A ação levou à prisão da desembargadora Sandra Inês Moraes Rusciolelli Azevedo, que se tornou a primeira magistrada delatora do País – ela apontou 12 desembargadores, 11 juízes e 11 advogados, além de lobistas e servidores do Tribunal de Justiça baiano.
A maioria dos sete processos de interesse de Zampieri já está encerrada. Apenas dois, um no qual ele saiu vencedor e outro sobre honorários, ainda estão em curso, respectivamente, no Supremo Tribunal Federal e no próprio STJ.
Um episódio cujo desfecho desagradou Zampieri envolve a falência de um frigorífico e a venda de um imóvel da empresa. Foi esse caso que Zampieri pediu a Andreson para “ver junto a sua amiga, pelo amor de deus” se seria possível interferência. Diálogos identificados pela PF mostram que, no dia em que a ministra Nancy Andrighi despachou no caso, o advogado escreveu uma mensagem transcrita aqui: “Agora eu tô morto meu amigo. Por favor, veja com sua amiga o que tem que ser feito p ELA CORRIGIR ESSA DECISÃO, se não eu to morto meu amigo”.

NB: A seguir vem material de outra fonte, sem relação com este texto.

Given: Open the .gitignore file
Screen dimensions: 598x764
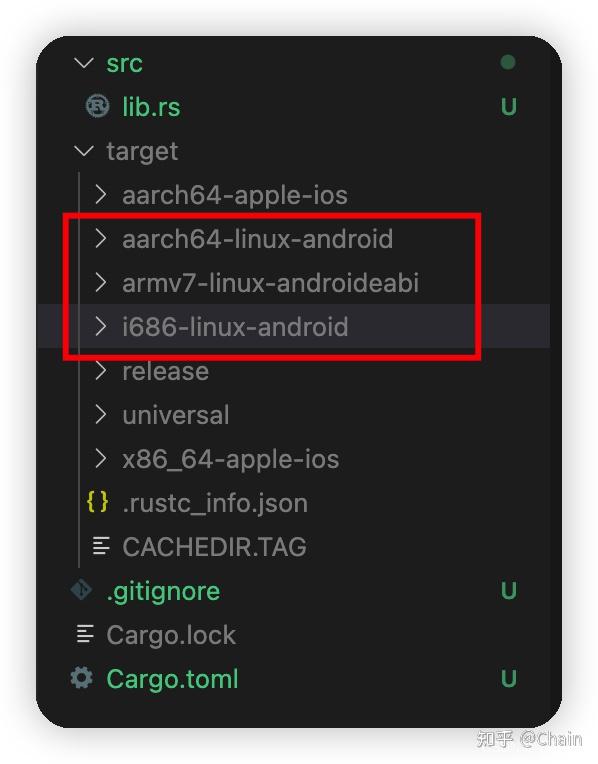Looking at the screenshot, I should (163, 592).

O despacho do qual Zampieri reclamou considerava que o conflito de competência no STJ estava “esvaziado” vez que um dos juízos envolvidos no questionamento abriu mão do caso – o juízo de Mato Grosso. Zampieri e outras partes do processo chegaram a recorrer da decisão que considerou o processo, no STJ, inócuo, mas não obtiveram sucesso.